> **DATA IN THIS EXERCISE**
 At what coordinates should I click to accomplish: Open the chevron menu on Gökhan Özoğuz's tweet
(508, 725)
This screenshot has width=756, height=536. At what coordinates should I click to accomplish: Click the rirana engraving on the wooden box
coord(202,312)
---
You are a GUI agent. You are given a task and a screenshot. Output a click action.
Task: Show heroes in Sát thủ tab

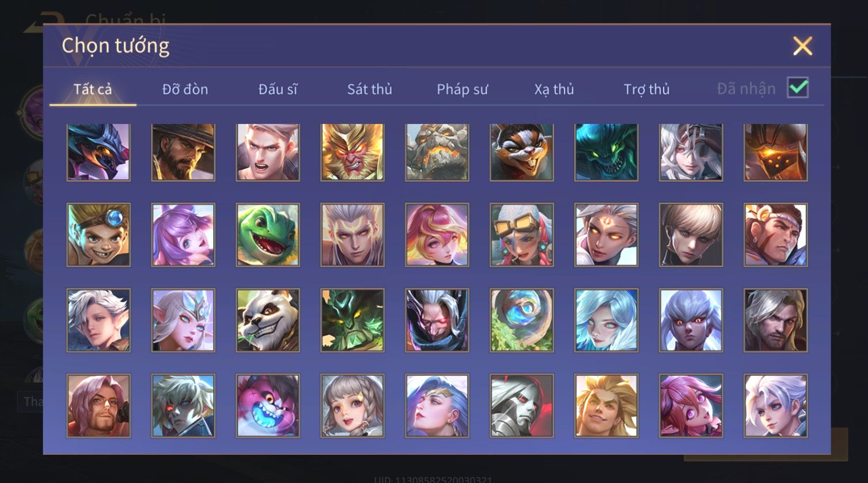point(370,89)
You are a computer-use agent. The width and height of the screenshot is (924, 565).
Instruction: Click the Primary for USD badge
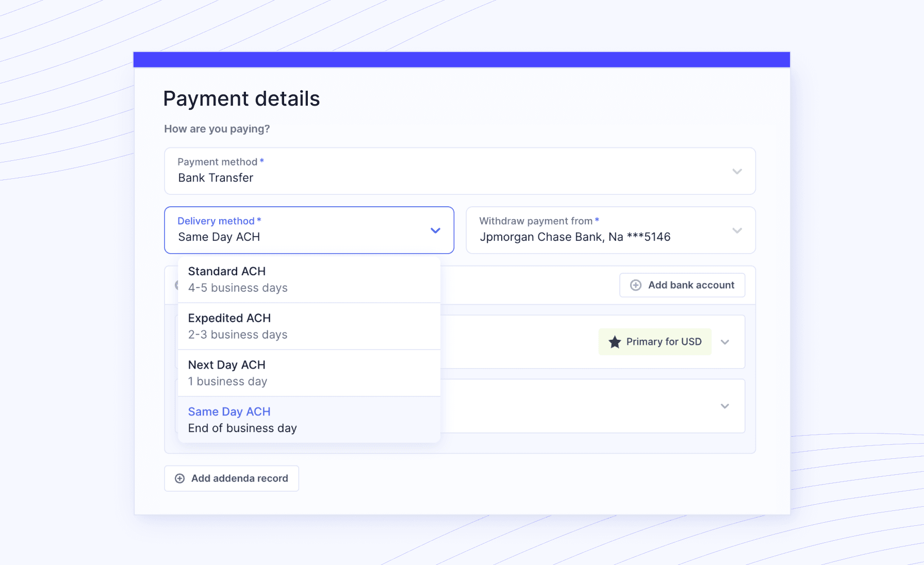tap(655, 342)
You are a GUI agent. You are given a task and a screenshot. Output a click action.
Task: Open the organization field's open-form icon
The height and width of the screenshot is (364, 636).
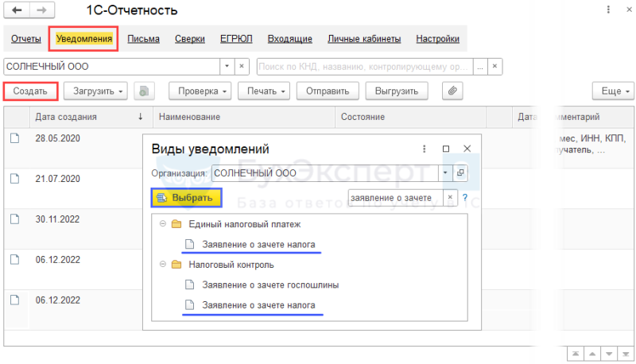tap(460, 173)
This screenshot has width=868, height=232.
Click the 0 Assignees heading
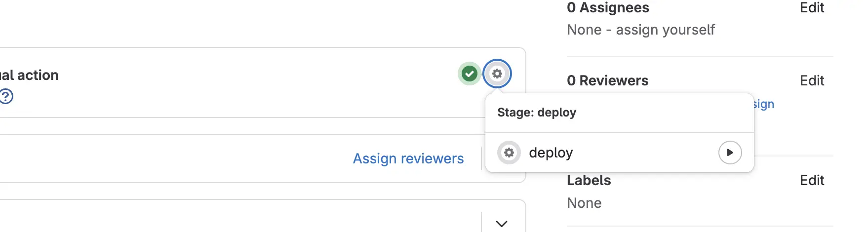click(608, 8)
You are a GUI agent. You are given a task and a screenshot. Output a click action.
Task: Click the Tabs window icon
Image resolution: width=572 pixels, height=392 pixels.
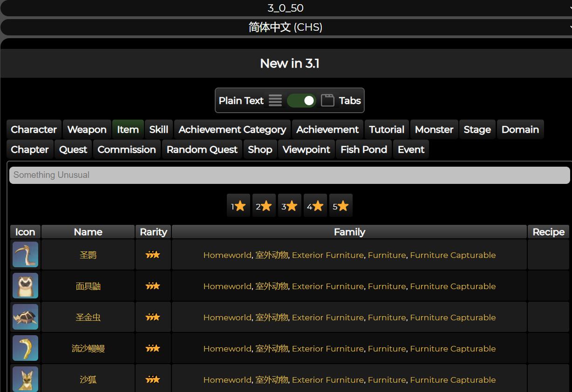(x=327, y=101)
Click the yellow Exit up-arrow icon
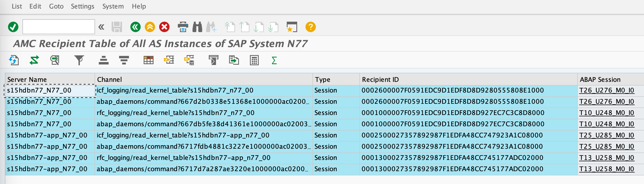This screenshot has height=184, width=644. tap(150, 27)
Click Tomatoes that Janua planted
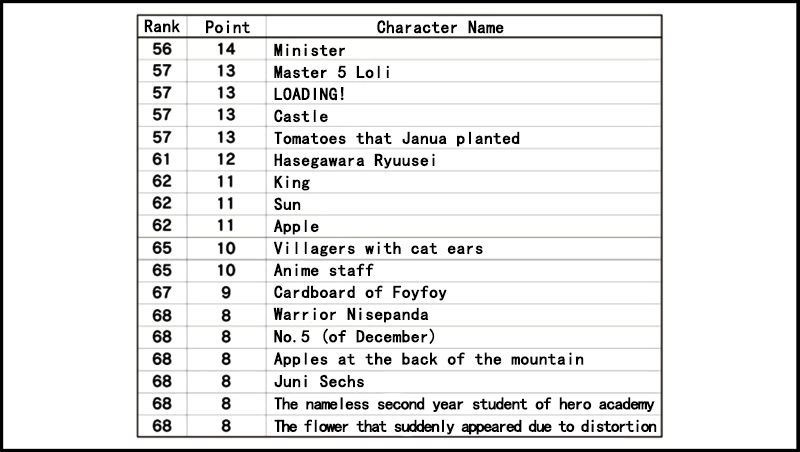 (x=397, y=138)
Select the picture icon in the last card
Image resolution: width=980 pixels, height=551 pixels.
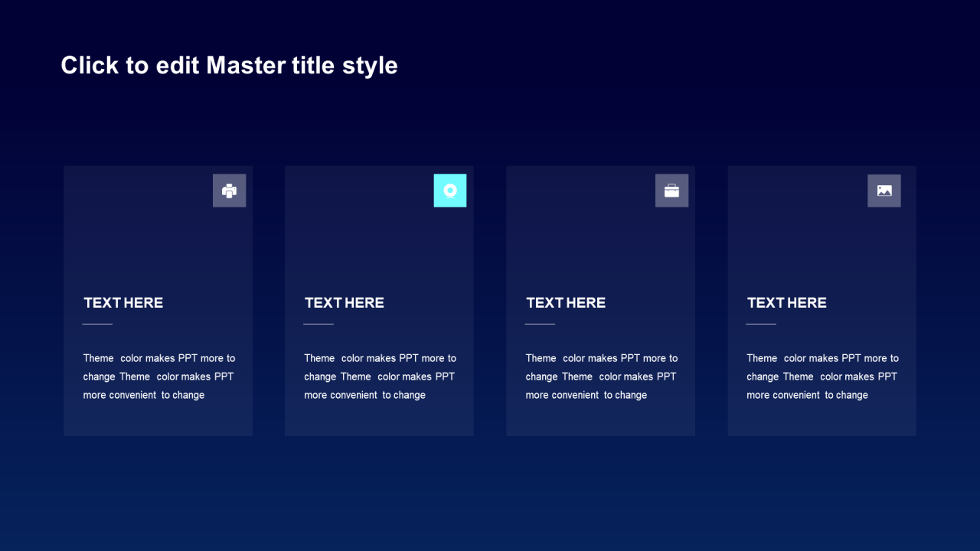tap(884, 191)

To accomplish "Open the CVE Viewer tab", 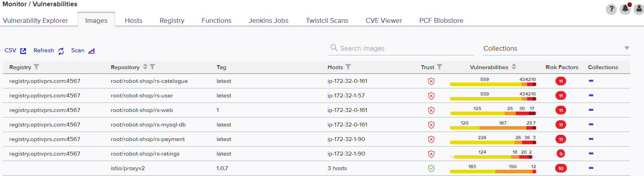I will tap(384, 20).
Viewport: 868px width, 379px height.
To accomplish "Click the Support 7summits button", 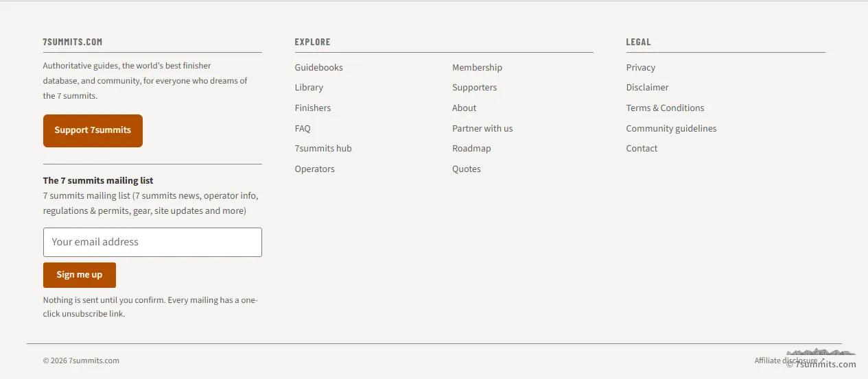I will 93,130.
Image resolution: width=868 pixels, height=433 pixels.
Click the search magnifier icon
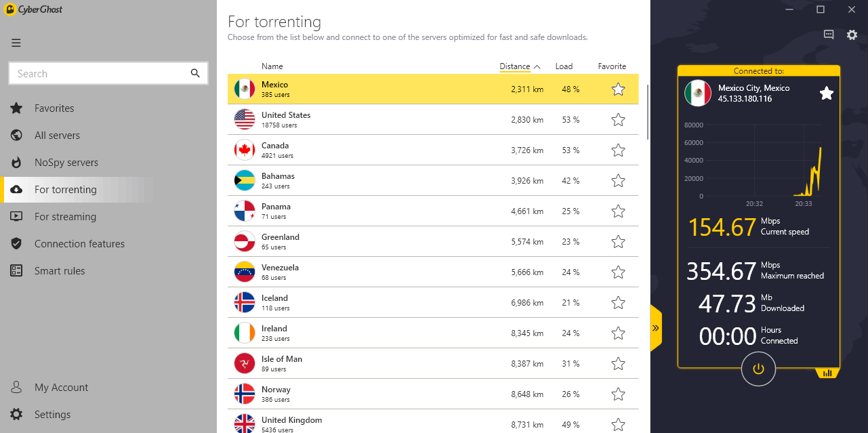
* * *
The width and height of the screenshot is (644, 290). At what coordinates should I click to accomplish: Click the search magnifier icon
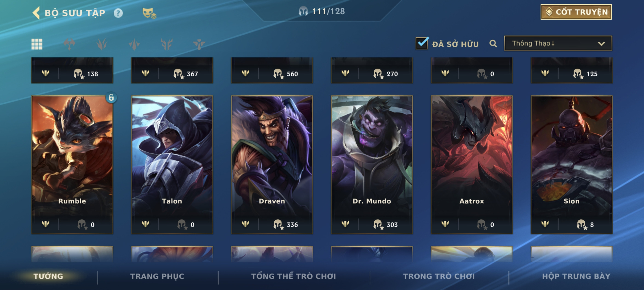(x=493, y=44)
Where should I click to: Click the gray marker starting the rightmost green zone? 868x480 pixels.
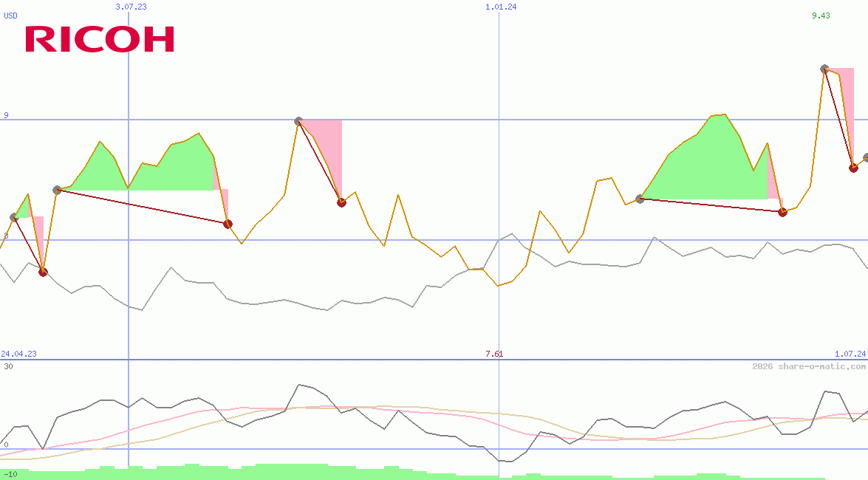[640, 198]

> **GOAL OF THE EXERCISE**
Word for word, repeat the lines above from the one with "Task: Open the" through the one with "Select the picture icon in the last card", and nothing beyond them. Omit the pictures.

> **OUTPUT BELOW**
Task: Open the organization field's open-form icon
The height and width of the screenshot is (364, 636).
tap(460, 173)
This screenshot has width=868, height=232.
Click the 0 Assignees heading
click(608, 8)
You are a GUI agent. You are given a task and a screenshot. Output a click action.
Task: Click the Tabs window icon
Image resolution: width=572 pixels, height=392 pixels.
(x=327, y=101)
Click the yellow Exit up-arrow icon
This screenshot has height=184, width=644. tap(150, 27)
Click Tomatoes that Janua planted
 (x=397, y=138)
Select the picture icon in the last card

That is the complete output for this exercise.